La crise actuelle dans le monde, résultat de l'épuisement du modèle néolibéral du capitalisme, dépasse de loin toute situation précédente. Le marché est incapable de transformer la réalité économique et sociale sans politiques visant à supprimer les profondes inégalités accumulées au cours de siècles d'exploitation.
La spéculation et les guerres sont incapables de suppléer la contribution de l'économie réelle, ni empêcher la perte d'hégémonie de ceux qui n'ont pas de réponse aux problèmes de la mondialisation. C'est pourquoi le recours à des solutions extrêmes, telles que le fascisme, apparaît comme une porte de sortie pour les forces oligarchiques dans le monde actuel.

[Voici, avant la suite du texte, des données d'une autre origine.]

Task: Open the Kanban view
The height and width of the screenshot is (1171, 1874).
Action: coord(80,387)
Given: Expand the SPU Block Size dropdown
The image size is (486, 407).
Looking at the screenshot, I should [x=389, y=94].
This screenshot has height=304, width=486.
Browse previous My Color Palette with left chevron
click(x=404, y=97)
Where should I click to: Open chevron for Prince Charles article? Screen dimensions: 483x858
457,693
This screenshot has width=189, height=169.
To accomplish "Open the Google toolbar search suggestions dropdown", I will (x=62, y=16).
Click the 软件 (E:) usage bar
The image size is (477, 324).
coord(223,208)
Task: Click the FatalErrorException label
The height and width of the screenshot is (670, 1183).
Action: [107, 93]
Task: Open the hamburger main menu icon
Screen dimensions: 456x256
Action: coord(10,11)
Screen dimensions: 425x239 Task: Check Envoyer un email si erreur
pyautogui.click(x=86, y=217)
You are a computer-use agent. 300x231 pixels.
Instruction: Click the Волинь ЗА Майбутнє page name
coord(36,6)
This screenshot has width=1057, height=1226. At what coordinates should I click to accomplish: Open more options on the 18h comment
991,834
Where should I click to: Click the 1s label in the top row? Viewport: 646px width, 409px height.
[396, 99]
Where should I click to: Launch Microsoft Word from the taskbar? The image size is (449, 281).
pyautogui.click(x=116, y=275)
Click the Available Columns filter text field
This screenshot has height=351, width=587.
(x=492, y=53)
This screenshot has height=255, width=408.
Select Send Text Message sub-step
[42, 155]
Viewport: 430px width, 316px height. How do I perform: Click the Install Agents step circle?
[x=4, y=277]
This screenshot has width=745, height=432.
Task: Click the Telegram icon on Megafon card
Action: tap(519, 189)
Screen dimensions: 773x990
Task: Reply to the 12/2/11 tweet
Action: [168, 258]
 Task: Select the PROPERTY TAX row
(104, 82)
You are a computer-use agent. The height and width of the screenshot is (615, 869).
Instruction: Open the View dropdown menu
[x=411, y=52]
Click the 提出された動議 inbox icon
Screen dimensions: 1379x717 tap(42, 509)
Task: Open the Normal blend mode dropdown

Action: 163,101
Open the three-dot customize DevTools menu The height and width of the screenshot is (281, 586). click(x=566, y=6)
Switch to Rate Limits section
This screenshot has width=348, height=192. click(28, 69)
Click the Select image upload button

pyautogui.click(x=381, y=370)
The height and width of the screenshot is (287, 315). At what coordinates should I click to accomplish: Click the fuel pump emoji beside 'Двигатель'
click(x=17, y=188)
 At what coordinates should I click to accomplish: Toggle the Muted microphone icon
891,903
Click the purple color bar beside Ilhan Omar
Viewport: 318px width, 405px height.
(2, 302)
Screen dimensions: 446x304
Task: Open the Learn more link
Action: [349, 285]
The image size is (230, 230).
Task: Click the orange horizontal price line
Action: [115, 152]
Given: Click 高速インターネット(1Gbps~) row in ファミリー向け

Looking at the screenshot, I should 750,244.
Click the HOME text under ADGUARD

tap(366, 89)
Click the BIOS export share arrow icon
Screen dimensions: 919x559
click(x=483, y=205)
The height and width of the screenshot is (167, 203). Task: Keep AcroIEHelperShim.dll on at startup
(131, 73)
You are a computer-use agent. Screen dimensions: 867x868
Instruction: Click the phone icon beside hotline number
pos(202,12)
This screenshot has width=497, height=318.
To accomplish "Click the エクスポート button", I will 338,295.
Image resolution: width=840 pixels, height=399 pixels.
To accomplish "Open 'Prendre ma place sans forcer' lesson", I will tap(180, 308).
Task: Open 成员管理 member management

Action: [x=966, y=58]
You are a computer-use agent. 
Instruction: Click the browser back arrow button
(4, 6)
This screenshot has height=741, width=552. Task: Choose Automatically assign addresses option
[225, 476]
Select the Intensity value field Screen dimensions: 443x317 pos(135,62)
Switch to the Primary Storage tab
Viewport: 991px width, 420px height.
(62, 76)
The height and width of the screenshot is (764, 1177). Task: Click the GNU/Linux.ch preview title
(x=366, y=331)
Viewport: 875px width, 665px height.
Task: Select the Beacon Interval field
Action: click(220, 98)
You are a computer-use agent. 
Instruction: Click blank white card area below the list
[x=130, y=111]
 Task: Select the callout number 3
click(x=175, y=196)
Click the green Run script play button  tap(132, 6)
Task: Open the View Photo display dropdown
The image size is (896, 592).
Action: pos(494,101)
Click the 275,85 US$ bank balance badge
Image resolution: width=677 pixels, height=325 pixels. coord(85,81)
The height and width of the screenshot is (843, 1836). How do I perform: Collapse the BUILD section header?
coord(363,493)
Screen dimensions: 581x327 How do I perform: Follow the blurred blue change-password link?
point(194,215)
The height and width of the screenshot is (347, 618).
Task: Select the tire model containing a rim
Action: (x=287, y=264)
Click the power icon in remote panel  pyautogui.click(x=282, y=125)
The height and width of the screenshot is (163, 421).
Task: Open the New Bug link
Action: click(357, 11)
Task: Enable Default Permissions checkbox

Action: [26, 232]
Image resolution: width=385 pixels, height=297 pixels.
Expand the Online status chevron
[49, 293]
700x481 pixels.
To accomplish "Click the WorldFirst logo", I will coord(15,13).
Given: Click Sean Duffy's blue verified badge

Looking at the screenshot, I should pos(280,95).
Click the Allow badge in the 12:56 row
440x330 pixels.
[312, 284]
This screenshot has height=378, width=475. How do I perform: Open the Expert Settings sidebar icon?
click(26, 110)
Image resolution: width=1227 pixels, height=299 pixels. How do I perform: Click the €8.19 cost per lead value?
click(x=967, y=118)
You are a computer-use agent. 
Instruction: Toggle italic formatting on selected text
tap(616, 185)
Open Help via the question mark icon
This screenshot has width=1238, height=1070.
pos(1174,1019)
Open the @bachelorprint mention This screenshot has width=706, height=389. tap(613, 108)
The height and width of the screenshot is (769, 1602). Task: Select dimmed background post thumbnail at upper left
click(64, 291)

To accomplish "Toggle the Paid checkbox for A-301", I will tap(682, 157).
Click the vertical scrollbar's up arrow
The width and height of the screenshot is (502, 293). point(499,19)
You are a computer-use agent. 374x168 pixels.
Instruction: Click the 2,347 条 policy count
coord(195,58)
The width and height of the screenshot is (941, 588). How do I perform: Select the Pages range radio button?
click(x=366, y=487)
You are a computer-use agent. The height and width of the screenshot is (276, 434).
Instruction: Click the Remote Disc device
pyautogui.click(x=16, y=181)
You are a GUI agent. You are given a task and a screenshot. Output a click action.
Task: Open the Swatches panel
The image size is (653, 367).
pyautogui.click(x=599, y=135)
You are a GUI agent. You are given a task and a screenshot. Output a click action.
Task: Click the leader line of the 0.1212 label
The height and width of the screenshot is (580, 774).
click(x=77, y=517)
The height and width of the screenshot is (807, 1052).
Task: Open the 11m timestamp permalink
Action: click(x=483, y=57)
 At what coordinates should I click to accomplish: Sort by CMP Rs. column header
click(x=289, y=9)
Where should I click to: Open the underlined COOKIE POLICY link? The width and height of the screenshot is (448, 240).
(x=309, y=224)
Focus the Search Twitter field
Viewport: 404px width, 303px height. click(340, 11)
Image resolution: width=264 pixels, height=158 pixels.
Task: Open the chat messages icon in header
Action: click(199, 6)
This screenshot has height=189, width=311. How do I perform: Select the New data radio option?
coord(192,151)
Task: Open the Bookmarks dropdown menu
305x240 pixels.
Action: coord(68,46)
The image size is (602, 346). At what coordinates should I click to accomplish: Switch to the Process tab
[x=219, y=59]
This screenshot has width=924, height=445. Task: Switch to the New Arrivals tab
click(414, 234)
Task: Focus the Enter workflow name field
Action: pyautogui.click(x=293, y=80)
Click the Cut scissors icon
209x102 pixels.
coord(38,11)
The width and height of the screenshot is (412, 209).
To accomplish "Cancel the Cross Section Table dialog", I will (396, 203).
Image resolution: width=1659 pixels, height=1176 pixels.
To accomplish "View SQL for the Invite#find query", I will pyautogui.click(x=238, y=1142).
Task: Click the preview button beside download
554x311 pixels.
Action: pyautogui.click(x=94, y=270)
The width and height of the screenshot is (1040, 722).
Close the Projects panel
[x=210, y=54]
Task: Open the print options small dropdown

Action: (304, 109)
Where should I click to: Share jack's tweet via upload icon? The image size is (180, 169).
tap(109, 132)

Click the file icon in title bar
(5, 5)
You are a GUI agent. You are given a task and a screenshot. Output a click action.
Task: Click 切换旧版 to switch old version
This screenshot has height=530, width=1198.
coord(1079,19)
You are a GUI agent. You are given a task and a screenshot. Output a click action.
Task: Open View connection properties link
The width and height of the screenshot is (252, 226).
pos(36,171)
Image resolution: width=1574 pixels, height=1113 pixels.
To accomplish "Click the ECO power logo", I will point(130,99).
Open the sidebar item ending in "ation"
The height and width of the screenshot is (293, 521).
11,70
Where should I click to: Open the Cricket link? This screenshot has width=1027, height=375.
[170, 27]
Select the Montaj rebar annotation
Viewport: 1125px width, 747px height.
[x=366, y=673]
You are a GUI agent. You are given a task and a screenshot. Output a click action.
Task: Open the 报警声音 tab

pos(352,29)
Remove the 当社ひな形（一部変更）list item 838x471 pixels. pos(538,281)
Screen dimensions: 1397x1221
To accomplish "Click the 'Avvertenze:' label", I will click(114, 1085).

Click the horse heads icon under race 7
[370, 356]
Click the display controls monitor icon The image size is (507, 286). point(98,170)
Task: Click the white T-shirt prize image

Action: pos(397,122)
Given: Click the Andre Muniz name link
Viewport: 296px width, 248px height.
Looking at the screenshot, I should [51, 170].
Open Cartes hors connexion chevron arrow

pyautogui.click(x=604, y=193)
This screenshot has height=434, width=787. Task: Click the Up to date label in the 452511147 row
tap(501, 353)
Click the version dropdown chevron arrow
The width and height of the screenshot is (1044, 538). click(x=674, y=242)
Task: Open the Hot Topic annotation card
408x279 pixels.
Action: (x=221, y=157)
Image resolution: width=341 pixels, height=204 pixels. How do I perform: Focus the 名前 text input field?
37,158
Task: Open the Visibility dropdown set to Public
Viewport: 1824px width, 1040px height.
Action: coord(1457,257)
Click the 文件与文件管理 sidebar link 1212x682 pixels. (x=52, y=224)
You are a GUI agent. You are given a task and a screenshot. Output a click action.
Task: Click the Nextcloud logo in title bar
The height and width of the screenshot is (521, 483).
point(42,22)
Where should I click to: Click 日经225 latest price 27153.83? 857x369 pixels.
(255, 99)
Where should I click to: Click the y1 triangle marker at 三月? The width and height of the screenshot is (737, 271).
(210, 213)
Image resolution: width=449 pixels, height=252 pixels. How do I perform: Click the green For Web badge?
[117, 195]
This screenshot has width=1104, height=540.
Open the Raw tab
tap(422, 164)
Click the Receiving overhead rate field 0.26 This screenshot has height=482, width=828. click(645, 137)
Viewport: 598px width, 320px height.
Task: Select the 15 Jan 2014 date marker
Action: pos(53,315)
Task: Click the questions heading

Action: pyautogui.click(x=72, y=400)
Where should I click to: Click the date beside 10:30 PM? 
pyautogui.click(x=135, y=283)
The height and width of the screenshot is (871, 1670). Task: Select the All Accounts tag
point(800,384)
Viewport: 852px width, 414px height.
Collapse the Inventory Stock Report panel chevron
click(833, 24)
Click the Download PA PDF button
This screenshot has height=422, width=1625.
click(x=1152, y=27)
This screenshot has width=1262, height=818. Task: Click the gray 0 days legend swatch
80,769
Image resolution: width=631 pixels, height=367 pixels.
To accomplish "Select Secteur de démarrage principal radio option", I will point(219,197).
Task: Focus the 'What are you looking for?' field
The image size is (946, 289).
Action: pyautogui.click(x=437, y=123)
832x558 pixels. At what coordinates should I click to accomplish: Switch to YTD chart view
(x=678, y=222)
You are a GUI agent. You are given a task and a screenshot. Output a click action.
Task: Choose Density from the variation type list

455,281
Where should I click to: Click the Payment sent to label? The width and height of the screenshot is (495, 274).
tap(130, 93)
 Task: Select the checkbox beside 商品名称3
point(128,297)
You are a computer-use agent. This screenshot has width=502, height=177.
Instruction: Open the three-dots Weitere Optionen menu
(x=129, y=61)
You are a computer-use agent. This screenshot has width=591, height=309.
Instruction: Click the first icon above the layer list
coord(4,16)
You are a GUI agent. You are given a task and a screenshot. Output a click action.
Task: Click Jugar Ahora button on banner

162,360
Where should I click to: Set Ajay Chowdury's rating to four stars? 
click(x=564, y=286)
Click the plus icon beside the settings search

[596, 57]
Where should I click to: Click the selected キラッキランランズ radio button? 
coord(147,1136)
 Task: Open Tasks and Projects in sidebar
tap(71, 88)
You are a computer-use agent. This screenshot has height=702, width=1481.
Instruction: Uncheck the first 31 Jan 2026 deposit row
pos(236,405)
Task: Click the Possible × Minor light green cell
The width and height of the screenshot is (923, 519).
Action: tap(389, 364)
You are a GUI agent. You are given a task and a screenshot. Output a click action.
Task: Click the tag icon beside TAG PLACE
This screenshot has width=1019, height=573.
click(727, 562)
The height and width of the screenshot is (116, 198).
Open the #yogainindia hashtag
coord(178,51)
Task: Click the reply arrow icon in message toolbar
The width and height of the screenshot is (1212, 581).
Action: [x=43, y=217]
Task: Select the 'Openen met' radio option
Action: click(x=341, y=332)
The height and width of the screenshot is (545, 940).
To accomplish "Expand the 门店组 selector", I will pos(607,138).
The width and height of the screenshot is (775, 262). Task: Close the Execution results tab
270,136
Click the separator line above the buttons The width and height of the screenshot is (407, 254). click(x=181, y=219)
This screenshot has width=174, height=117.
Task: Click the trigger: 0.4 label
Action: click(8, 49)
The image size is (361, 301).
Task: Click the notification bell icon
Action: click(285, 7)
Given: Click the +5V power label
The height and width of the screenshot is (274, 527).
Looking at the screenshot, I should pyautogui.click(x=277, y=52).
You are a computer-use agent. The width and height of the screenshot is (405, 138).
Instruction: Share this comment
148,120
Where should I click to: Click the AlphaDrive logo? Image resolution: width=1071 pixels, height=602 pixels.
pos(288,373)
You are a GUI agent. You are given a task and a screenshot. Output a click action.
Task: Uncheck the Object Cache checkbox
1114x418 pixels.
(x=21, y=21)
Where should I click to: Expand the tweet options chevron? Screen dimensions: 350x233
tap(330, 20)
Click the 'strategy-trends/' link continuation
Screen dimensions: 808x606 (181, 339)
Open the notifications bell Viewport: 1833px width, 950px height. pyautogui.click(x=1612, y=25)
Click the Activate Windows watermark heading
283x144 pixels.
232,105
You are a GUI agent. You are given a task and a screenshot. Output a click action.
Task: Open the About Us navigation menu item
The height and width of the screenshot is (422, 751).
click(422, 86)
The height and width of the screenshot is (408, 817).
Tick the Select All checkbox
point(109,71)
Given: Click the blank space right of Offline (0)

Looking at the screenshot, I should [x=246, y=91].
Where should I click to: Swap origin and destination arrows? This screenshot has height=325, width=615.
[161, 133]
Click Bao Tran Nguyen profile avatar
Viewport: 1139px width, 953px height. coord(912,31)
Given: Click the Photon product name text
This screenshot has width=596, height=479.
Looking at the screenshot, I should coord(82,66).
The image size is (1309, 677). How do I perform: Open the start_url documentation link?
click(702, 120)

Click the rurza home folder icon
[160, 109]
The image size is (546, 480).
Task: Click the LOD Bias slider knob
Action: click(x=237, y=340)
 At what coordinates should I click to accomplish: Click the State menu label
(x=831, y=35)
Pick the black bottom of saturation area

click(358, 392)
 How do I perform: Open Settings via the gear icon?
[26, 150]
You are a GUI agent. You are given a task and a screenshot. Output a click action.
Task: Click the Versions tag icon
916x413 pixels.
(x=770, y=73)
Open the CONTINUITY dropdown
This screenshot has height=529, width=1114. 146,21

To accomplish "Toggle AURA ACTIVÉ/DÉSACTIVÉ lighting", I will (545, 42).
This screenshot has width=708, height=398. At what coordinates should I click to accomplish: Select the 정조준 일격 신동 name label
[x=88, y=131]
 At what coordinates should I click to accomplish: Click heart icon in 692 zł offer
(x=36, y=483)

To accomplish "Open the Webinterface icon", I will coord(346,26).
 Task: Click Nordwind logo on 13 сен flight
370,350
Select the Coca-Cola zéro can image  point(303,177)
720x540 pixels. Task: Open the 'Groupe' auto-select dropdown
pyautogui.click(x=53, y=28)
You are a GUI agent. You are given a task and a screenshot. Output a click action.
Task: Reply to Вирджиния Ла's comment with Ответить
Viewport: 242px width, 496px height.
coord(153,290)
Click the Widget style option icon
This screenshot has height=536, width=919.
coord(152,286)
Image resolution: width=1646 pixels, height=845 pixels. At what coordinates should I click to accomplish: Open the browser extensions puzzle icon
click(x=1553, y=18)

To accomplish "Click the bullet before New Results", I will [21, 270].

On fait pression avec les dettes car les ressources des peuples sont retenues dans les banques des puissances ; grâce à l'utilisation des monnaies des puissants, on bloque financièrement et économiquement les nations qui cherchent des solutions propres ou solidaires à leurs problèmes. Dans ces conditions, on tente par divers moyens de subvertir l'ordre social, avec le soutien matériel des pouvoirs intéressés à effacer l'exemple.
Les naïfs pensent que la judiciarisation, la criminalisation des dirigeants, le rôle influent des médias et les protestations ciblées ne sont pas des méthodes fascistes. Le recours à la peur, à la terreur pour imposer par la force une position extrême contraire aux intérêts de la majorité, n’est rien d’autre que du fascisme.
C'est le cas des tentatives de renversement menées au Nicaragua, au Venezuela et à Cuba, mais aussi de l'application de coups d'État judiciaires ou parlementaires en Bolivie et au Paraguay. Du lynchage sur les réseaux sociaux, où les médias qui propagent des opinions divergentes sont bloqués ou se voient refuser l'accès, en fonction de leur liberté de la presse.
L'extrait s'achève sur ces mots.